Standing on weight scaleYet another heart failure remote monitoring study has, like many of its predecessors, reported disappointing results in the latest issue of JAMA Internal Medicine.

This study comes on the heels of several other recent studies looking at the use of more modern connected health tools for other chronic health conditions. The Wired for Health study from Scripps basically gave patients a suite of connected health devices and a portal to review the data; no other significant support was included. That study found no difference in healthcare utilization. Another Finnish study involving around 500 patients added health coaching about every six weeks to the mix for patients with diabetes and hypertension, also finding no benefit in quality of life or metrics like blood pressure or HbA1c.

BEAT-HF was conducted at several academic centers in California and randomized patients hospitalized with decompensated heart failure to either a remote monitoring arm or usual care. Nearly 1,500 patients were randomized, with patients in the intervention arm receiving connected health devices including a weight scale, blood pressure monitor, and a texting device they could use to report symptoms.

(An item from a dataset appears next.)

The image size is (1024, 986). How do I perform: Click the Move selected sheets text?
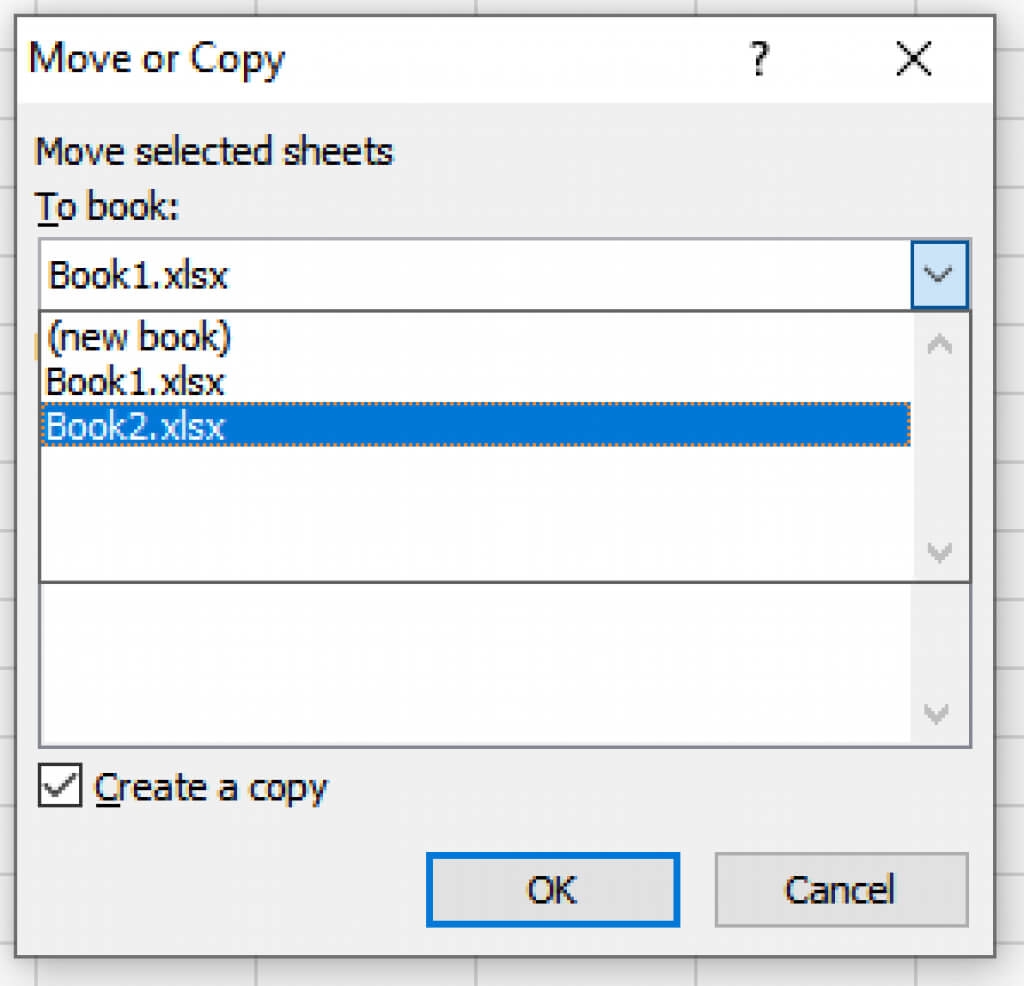point(214,153)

Prior to discharge they received extensive coaching on heart failure as well as guidance on how to use those devices to send in daily reports. That data was sent to a centralized monitoring station where nurses were alerted if there were changes that exceeded pre-specified thresholds. They also contacted the patient at every few weeks just to catch up and discuss heart failure management.

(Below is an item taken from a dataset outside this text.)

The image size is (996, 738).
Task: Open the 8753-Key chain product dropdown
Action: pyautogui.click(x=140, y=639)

At 6 months, the readmission rate was essentially identical at around 50% in both arms. There were also no significant differences in mortality which was a secondary endpoint.

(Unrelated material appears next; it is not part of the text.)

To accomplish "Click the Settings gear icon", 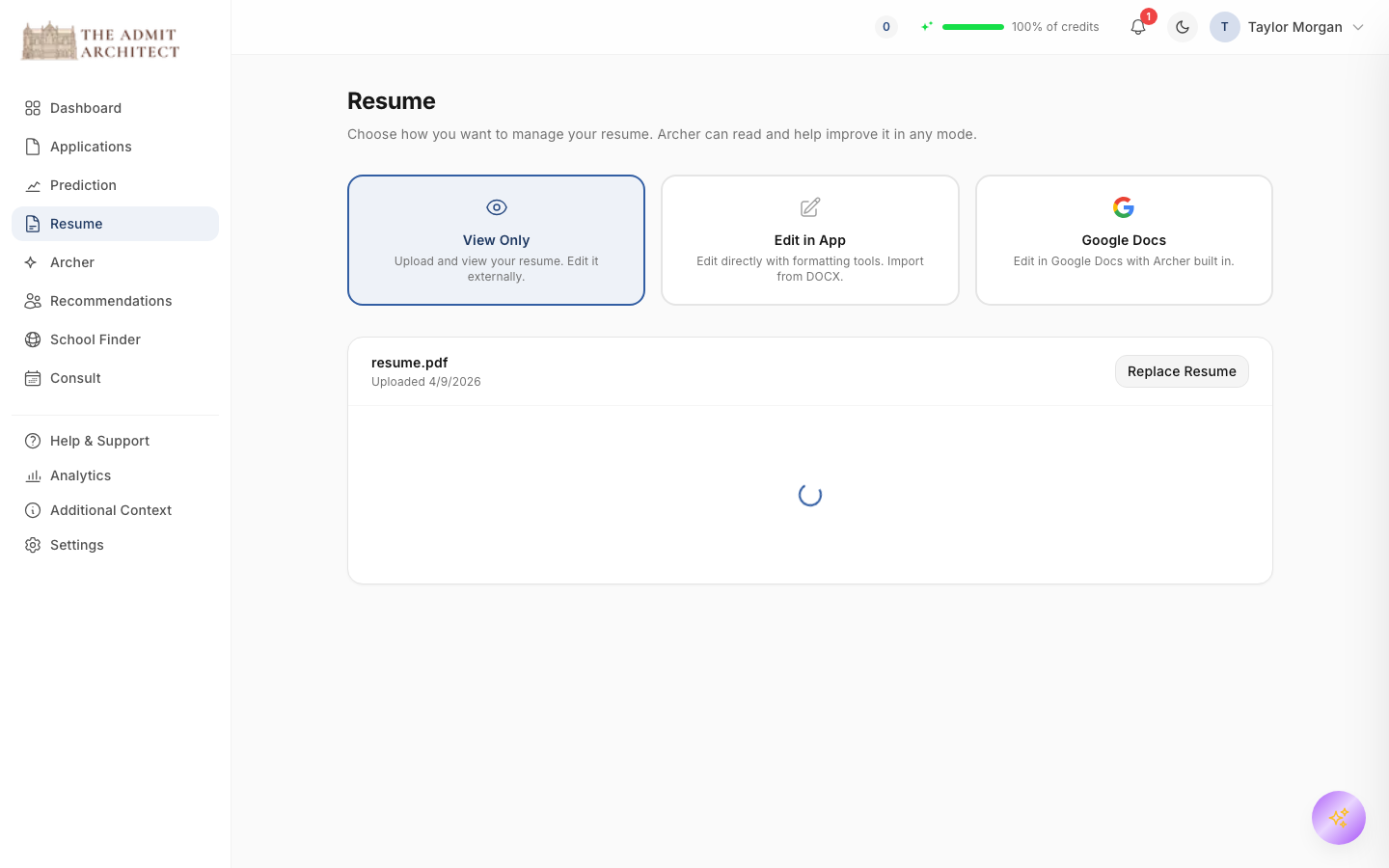I will (33, 545).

A theme among all studies was adherence. In BEAT-HF, about half of patients dropped off in both the remote monitoring and the follow up phone calls within the first thirty days. That’s similar to what was seen in both the Wired for Health Study and the Finnish study. It’s also similar to what was reported in the Asthma ResearchKit study, where response to messaging prompts dropped precipitously in the first few weeks. In BEAT-HF, this adherence issue persisted despite calls from the nurses when patients weren’t sending in data.

For use in heart failure, there are several reasons that the authors offer for their negative findings. First, they suggest that maybe the metrics we’re using – weight in particular – is just too late of a signal, pointing to data related to the CardioMEMS implantable pulmonary artery pressure monitor.

The other theme across these studies was that aside from having patients collect the data daily, these were pretty “low touch” interventions. The outreach to the patient was infrequent (once every few weeks) or nonexistent. Perhaps when it comes to chronic diseases that our patients are having to actively manage every single day, going from a quarterly clinic visit to a monthly phone call (or phone calls triggered when bad things are already happening) isn’t enough.

Perhaps more proactive, high frequency interventions that leverage a mix of automated feedback mechanisms and educational messaging in addition to periodic virtual or phone based visits and alert-triggered contacts is needed. Certainly results from smoking cessation studies as well as SMS studies using high frequency messaging suggest those strategies may have value.

Or maybe it’s the one-size-fits-all approach that many of these RCTs, including this one, using digital health technology take. One strength of this technology is that there are a multitude of tools and strategies available, with varying levels of complexity, data granularity, and demands on the patient. Perhaps a more patient oriented approach in using the right tools for the right patient is needed.

Whatever the answer, studies like these are important steps towards determining how we can use technology to better engage patients in their own health management and improve outcomes.